Crude oil is refined at a refinery.
It is then transported by pipe line to the fuel depot or tank farm where you will see the different tanks.

It is at the fuel depot that the additives are added when a tanker shows up. The delivery guy or station attendant is not adding any additives at the station when the fuel is delivered.

Tankers have divided tanks they can carry 2,3,4 different fuels at once.

All of our fuel comes from the same refinery. So it all starts at the same place and is the same. Be Reg, Mid, or High octaneor diesel fuel.
It's not until the additives have been added that it becomes shells fuel

When a tanker(doesn't matter what the name on the side of the tanker is) that is delivering fuel to shell arrives at the fuel depot, the additive package for shell is added to the fuel.

Then if on that same load a different section of the tanker is filled, then driveled to Sinclare. With Sinclare's additive package.

When fuel is blended like diesel fuel, In the winter it is a blend of #2 & #1 this blending and additive package is done before the fuel gets to the station.

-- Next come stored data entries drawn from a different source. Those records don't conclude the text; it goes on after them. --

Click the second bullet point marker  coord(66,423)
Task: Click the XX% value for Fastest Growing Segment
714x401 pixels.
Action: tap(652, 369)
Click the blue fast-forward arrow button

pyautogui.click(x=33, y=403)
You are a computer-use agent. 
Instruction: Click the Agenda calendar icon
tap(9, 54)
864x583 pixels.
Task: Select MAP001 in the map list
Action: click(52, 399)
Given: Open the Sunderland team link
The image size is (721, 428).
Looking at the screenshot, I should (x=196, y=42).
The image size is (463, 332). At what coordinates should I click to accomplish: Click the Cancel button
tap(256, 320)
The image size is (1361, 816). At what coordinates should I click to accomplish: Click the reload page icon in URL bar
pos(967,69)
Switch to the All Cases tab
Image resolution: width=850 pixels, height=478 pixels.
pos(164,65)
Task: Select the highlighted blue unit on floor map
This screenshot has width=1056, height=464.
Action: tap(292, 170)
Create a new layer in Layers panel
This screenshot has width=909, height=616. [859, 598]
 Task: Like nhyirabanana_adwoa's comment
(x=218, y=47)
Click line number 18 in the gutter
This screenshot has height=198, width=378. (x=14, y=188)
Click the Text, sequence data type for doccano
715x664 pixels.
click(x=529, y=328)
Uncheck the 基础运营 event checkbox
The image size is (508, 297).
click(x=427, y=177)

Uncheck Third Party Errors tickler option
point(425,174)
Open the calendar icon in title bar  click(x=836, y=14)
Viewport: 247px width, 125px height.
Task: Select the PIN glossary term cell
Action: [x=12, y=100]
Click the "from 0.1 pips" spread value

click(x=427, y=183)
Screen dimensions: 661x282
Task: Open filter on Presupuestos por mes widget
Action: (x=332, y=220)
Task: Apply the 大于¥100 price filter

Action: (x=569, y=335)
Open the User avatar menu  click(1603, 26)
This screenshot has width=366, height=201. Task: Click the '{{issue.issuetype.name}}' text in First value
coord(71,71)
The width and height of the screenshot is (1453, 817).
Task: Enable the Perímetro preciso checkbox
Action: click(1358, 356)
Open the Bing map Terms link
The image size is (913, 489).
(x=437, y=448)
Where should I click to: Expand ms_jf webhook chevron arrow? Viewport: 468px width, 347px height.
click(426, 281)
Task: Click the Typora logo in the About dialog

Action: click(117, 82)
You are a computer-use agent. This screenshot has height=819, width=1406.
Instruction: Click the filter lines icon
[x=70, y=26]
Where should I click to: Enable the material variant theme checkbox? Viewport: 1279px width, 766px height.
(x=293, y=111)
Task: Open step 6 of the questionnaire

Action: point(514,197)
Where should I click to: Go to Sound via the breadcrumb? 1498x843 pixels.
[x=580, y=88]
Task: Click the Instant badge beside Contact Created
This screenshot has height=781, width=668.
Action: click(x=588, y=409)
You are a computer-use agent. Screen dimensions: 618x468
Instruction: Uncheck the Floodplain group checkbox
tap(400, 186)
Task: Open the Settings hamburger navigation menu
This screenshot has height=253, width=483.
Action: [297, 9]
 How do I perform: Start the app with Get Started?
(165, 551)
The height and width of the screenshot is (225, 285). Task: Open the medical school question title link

The blending is not done at the station nor is a additive package being added at the station.

If you wish to pay more for shells additives that is your choice.

Now before you say "yes it is snow~" ask your self this simple questions. Where is this big tank of additives at the station and do you think the 16yr old high school girl is going to go out and measure out the additive package and add it to the tank during the delivery.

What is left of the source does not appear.